Hari yang panjang dalam merumuskan dan memproklamasikan kemerdekaan Indonesia. Pada hari yang sama, Hatta mendapat kabar Indonesia bagian timur yang akan pisah.
Hatta, dalam bukunya Sekitar Proklamasi, serta Mohammad Hatta: Memoir menceritakan beberapa detail di hari lahirnya kemerdekaan Indonesia, 17 Agustus 1945.

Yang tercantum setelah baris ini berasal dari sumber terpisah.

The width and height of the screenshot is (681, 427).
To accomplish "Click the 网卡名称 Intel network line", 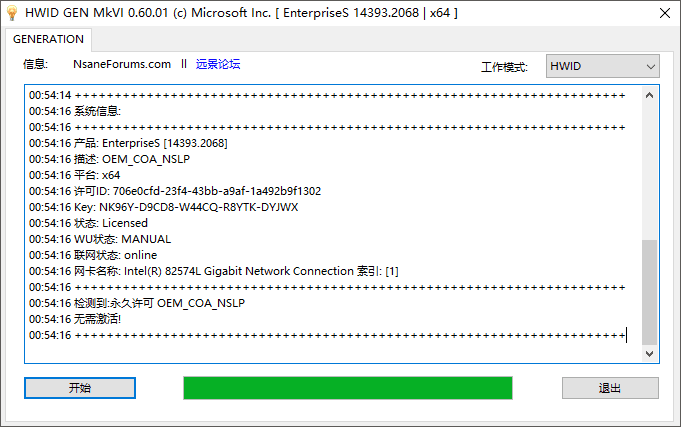I will click(214, 271).
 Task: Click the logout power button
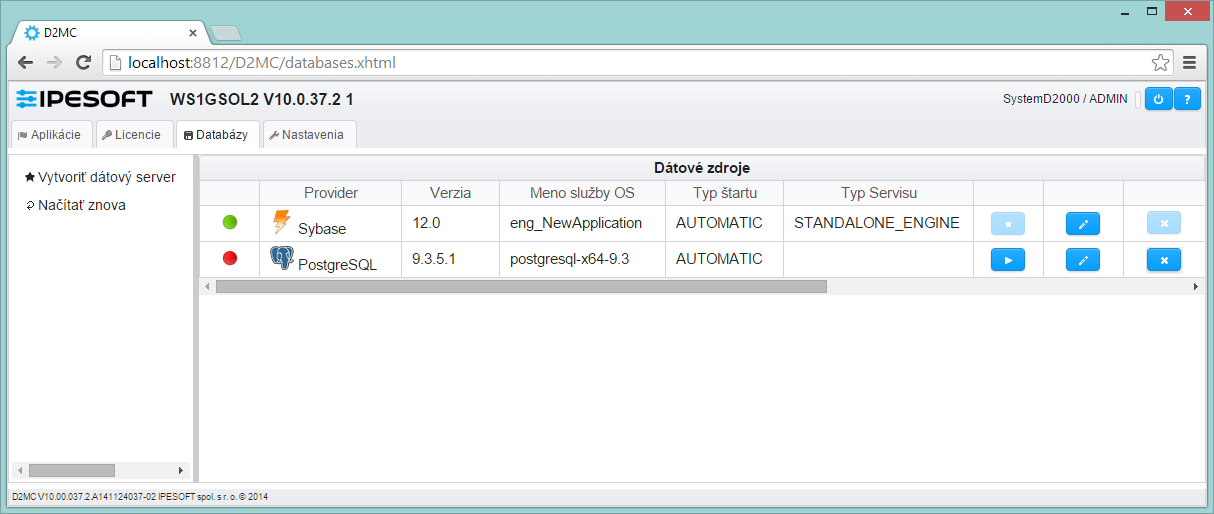click(x=1158, y=99)
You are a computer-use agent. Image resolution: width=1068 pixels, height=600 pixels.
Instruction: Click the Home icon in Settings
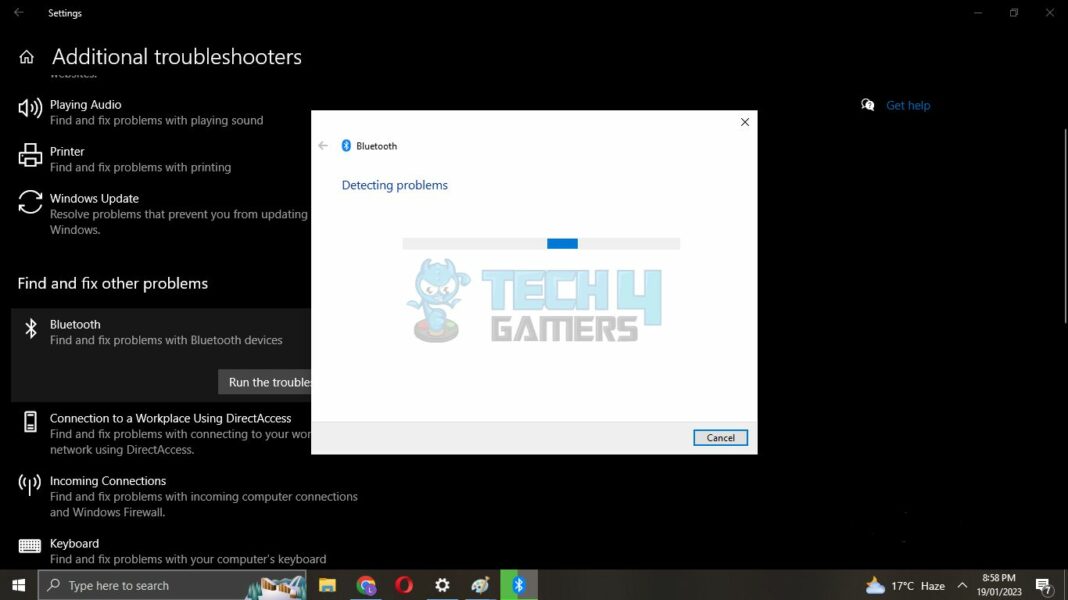pos(25,56)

Sekitar pukul 10 malam pada 16 Agustus 1945, Soekarno menyinggahi Hatta lalu bersama-sama ke rumah Laksamana Maeda di Jalan Miyokodori (sekarang Jalan Imam Bonjol). Soekarno meminta kesediaan Maeda untuk meminjamkan rumahnya untuk rapat Panitia Persiapan Kemerdekaan Indonesia (PPKI). Maeda mengiyakan.

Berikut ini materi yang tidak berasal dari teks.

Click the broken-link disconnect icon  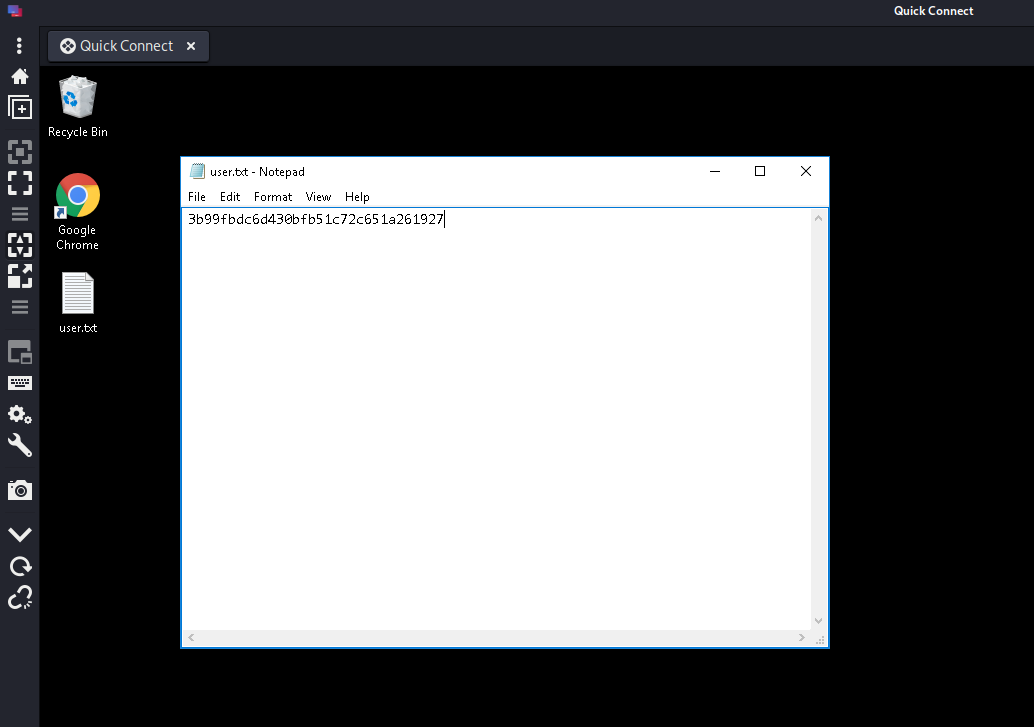(x=20, y=598)
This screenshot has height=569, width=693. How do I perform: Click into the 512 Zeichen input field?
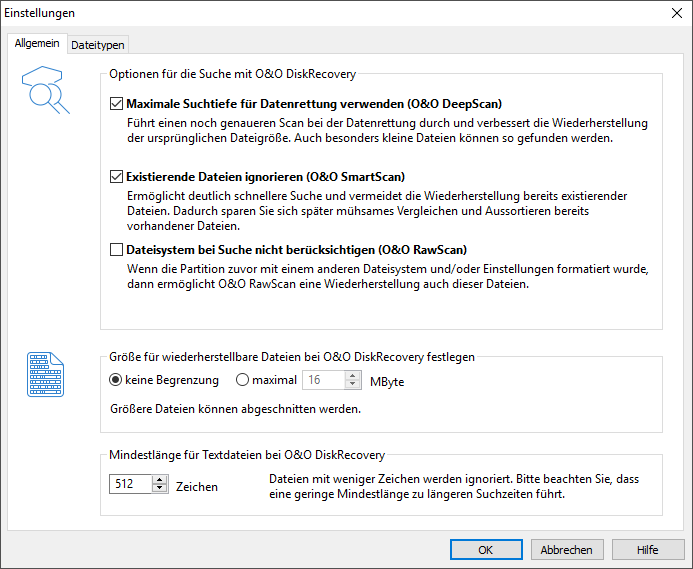(x=130, y=484)
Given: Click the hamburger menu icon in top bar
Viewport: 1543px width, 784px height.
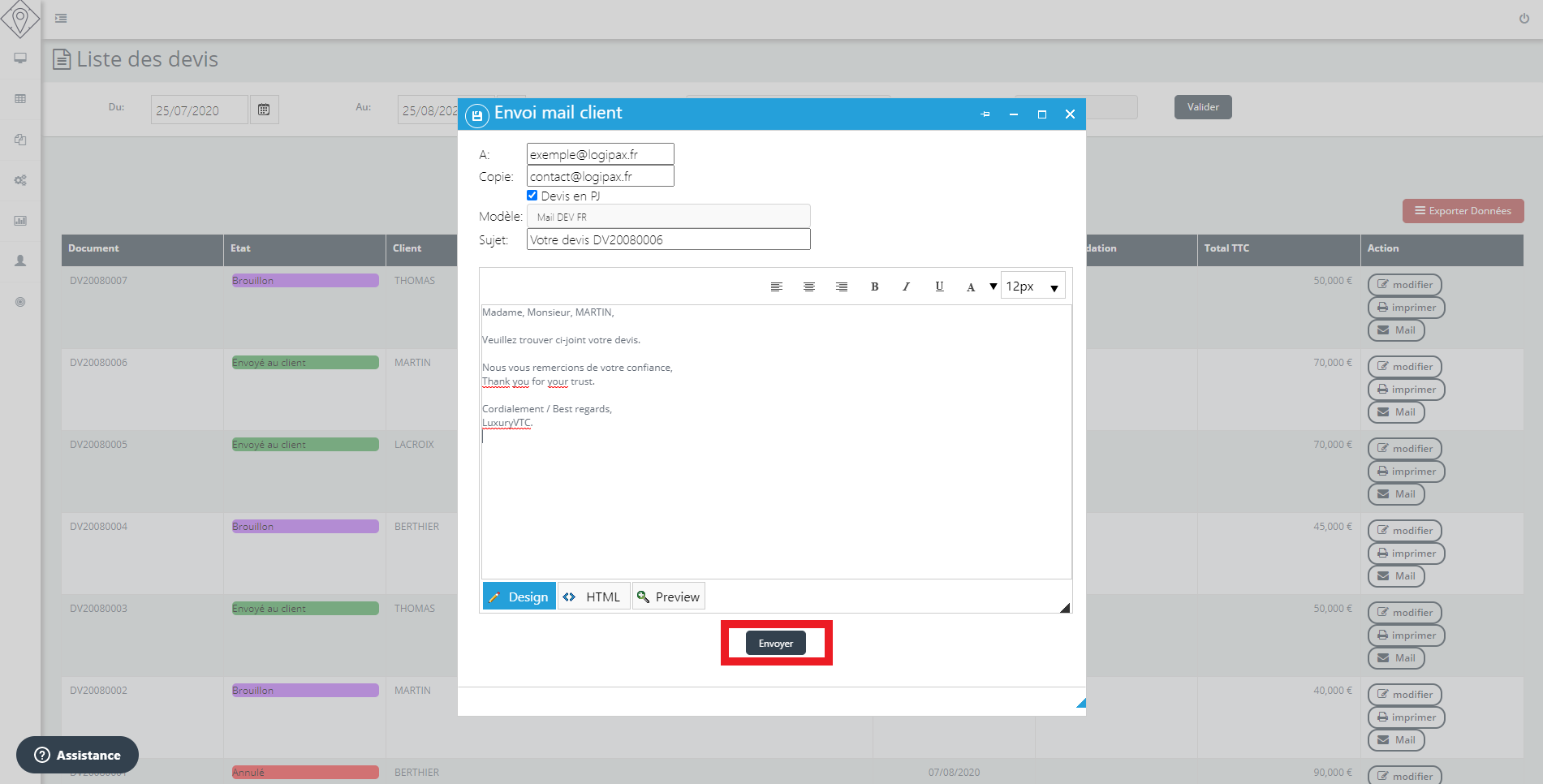Looking at the screenshot, I should 61,18.
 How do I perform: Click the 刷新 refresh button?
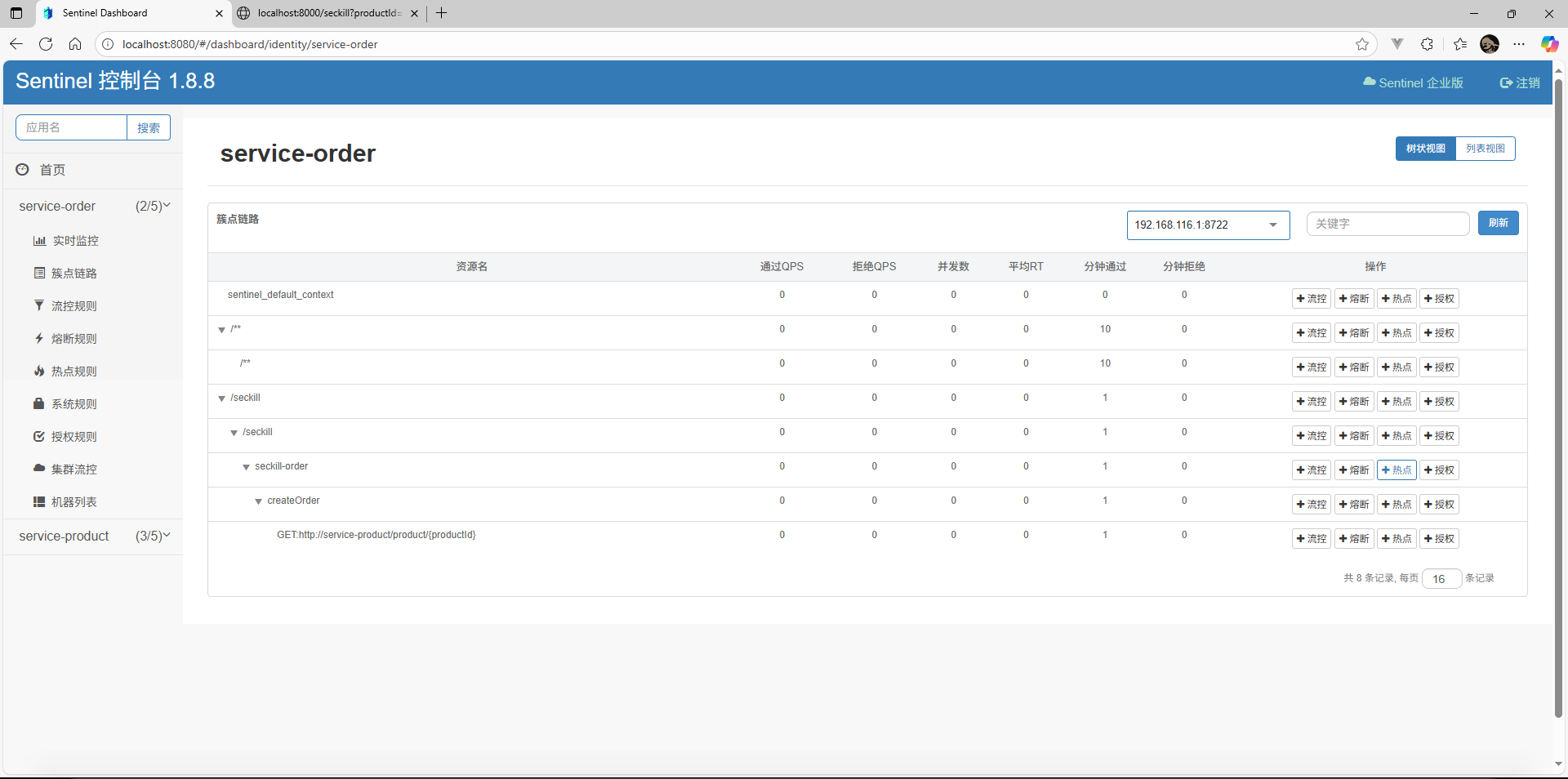click(x=1498, y=223)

Setelah kira-kira setengah jam, Soekarno, Hatta, dan Maeda pergi ke rumah Mayor Jenderal Nishimura untuk memberitahukan akan ada rapat PPKI pada pukul 12 tengah malam. Selain itu mereka juga berunding tentang tekanan pernyataan kemerdekaan Indonesia dari pihak Jepang. Terjadi beberapa perdebatan.

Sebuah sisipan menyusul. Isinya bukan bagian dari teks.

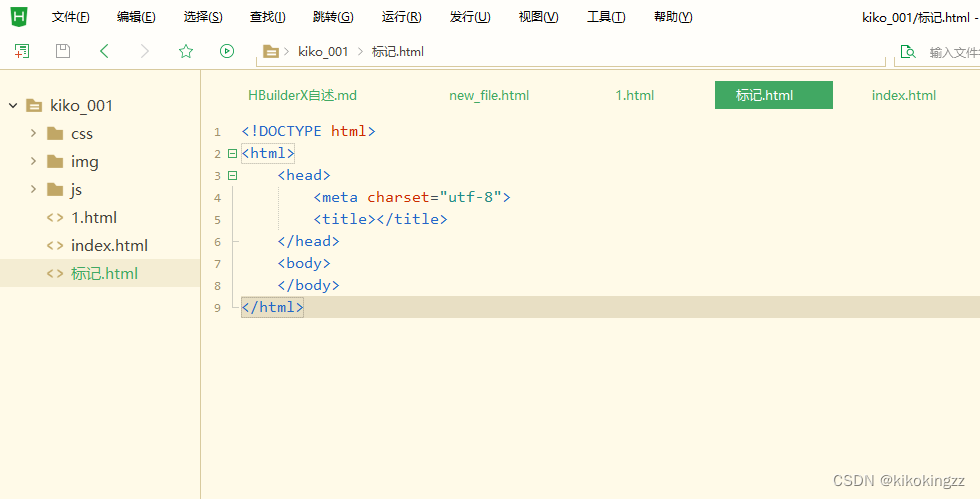
Task: Expand the css folder
Action: point(33,133)
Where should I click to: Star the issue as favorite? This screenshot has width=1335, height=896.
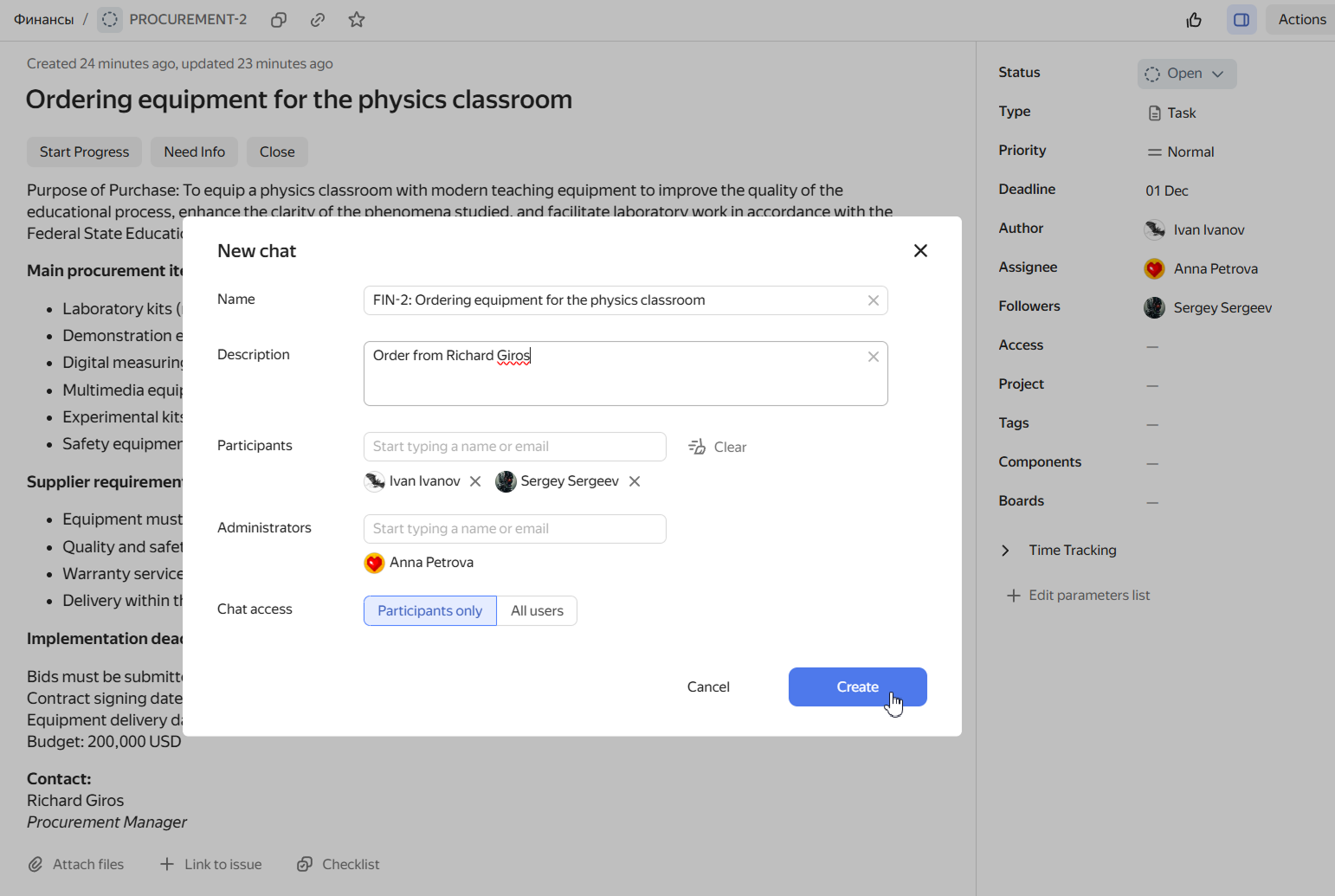tap(357, 20)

Soekarno, Hatta, Maeda, dan Miyoshi yang merupakan juru bicara Nishimura kembali ke rumah Maeda. Saat mereka datang, sudah ada anggota PPKI, pemimpin-pemimpin pemuda dan beberapa orang pemimpin pergerakan dan anggota-anggota Cuo Sangi In yang ada di Jakarta yang berjumlah sekitar 40 atau 50 orang.
Menurut Subardjo, yang dikutip dalam buku Peristiwa-Peristiwa di Sekitar Proklamasi 17-8-1945, mereka membicarakan keberatan pihak Nishimura karena adanya status quo dari pihak sekutu tentang Jepang yang akan memerdekakan Indonesia.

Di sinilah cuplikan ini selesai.